Sur les prairies, en complément du fumier, et les protéagineux, il épand un activateur de sol. « Depuis que je l’utilise, j’arrive à mieux conserver les légumineuses. » Il a supprimé le fongicide sur les céréales mais fait des deux traitements avec de la vitamine C et des extraits de plantes (début avril et début mai). Hormis pour la fenaison et le semis, tout le matériel est en Cuma autour de laquelle existe une dynamique collective locale forte (banque de travail, groupement d’employeur).

Méthaniser les effluents

Bernard Ducros porte avec 40 éleveurs de son secteur un projet de méthanisation des effluents d’élevage avec injection directe du gaz. Il pourrait traiter jusqu’à 36 000 tonnes par an, uniquement des effluents agricoles. « L’objectif est de valoriser nos effluents afin d’économiser des charges d’engrais et de réduire la charge de travail sur nos exploitations. Avec nos fumiers, nous perdons la majeure partie de l’azote qui, sous forme minérale, nous coûte de plus en plus cher. »

Un bilan Cap’2ER réalisé en 2018 par la chambre d’agriculture du Tarn montrait une perte potentielle d’azote de l’ordre de 10 tonnes par an alors que l’exploitation en achetait 6 tonnes. L’unité de méthanisation ramènerait le digestat rendu racine. Ce qui permettrait aussi d’économiser des charges de mécanisation.
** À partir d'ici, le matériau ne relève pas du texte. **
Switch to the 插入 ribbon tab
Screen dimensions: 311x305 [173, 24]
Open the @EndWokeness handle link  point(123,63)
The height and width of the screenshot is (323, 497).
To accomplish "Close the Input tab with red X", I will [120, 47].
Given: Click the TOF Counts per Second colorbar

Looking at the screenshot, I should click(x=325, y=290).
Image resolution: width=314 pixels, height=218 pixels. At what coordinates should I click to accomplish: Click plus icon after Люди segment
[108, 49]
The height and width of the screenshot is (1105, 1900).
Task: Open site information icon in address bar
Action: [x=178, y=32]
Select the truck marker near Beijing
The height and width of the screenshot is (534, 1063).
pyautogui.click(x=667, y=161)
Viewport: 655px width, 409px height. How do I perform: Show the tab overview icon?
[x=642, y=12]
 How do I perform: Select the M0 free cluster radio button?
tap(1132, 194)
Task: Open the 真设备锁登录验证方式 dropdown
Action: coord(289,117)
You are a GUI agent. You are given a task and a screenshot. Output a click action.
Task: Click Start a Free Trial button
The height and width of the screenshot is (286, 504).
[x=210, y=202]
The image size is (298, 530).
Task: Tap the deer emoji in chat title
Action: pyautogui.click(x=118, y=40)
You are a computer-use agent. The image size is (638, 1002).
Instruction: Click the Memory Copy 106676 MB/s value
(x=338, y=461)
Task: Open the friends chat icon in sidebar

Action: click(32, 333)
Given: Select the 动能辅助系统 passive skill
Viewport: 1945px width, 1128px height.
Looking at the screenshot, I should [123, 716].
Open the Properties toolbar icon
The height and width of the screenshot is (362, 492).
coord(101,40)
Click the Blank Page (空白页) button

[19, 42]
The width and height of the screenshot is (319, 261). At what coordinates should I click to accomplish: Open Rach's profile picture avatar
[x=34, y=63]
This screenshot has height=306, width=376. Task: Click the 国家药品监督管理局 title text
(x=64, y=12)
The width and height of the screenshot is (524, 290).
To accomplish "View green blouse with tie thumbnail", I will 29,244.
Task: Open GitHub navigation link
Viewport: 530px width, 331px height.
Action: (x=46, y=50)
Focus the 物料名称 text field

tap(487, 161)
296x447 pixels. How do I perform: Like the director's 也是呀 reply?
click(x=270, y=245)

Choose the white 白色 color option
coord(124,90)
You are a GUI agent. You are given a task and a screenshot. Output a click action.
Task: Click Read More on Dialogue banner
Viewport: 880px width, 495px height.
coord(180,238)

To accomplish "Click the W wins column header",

« Nous ne cherchons pas à faire du business. L’objectif est que la vente de gaz paie les charges d’investissement et de fonctionnement de l’unité et la gestion du digestat », ajoute l’éleveur. Le choix du terrain va être fait au cours du printemps avec la communauté de communes de Carmaux (Tarn). La mise en service est espérée pour fin 2022 ou début 2023.